The terms used in the present specification are used to explain a specific exemplary embodiment and not to limit the present inventive concept. Thus, the expression of singularity in the present specification includes the expression of plurality unless clearly specified otherwise in context. Also, terms such as “include” or “comprise” should be construed as denoting that a certain characteristic, number, step, operation, constituent element, component or a combination thereof exists and not as excluding the existence of or a possibility of an addition of one or more other characteristics, numbers, steps, operations, constituent elements, components or combinations thereof.
Unless otherwise defined, all terms (including technical and scientific terms) used herein have the same meaning as commonly understood by one of ordinary skill in the art to which this disclosure belongs. It will be further understood that terms, such as those defined in commonly used dictionaries, should be interpreted as having a meaning that is consistent with their meaning in the context of the relevant art and will not be interpreted in an idealized or overly formal sense unless expressly so defined herein.
Hereinafter, the present invention will be described in detail by explaining exemplary embodiments of the disclosure with reference to the attached drawings.
FIG. 1 is a conceptual diagram illustrating the operational environment of an integrated multi-agent robot using quantum computing according to an embodiment. FIG. 2 is a diagram exemplarily illustrating the configuration of the integrated multi-agent robot using quantum computing according to an embodiment.
Referring to FIG. 1, an integrated multi-agent robot using quantum computing 100 may include a quantum main unit (quantum computer) 101 including a computational unit (CPU) that performs quantum computing, and a plurality of agent units (quantum actor robots (QAR)) 102 whose behavior is controlled by the quantum main unit 101.
For example, the quantum main unit 101 may include a quantum computer having a computational unit (CPU) that performs quantum computing, and may further include a computing device having a conventional computational unit (CPU) based on electrical signals in addition to quantum computing.

= INFORMATION SHOWN =

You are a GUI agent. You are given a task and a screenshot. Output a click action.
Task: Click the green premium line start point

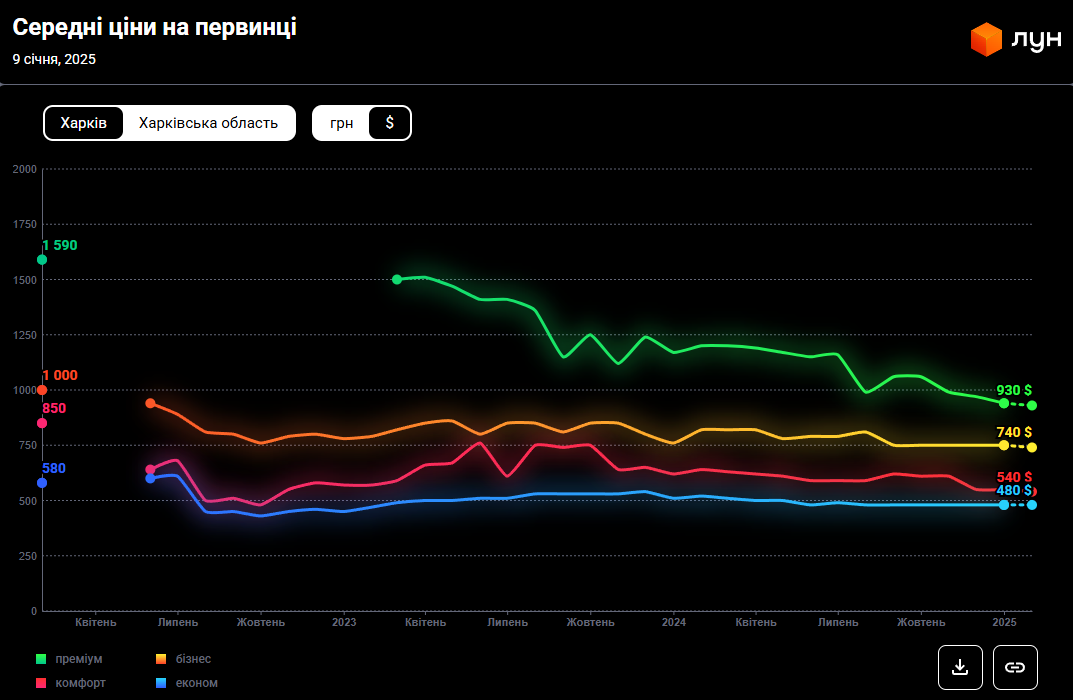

= EXERCISE SET =
**a)** According to the patent text, why does a singular expression in the specification also cover the plural?
**b)** Reproduce word for word the passage of the patent text that starts with "Referring to FIG." and goes on through "to quantum computing.".

= RESULTS OF THE EXERCISE =
**a)** The specification's terms are used to explain a specific exemplary embodiment, not to limit the inventive concept. For that reason, a singular expression also includes the plural unless the context clearly specifies otherwise.

**b)**
Referring to FIG. 1, an integrated multi-agent robot using quantum computing 100 may include a quantum main unit (quantum computer) 101 including a computational unit (CPU) that performs quantum computing, and a plurality of agent units (quantum actor robots (QAR)) 102 whose behavior is controlled by the quantum main unit 101.
For example, the quantum main unit 101 may include a quantum computer having a computational unit (CPU) that performs quantum computing, and may further include a computing device having a conventional computational unit (CPU) based on electrical signals in addition to quantum computing.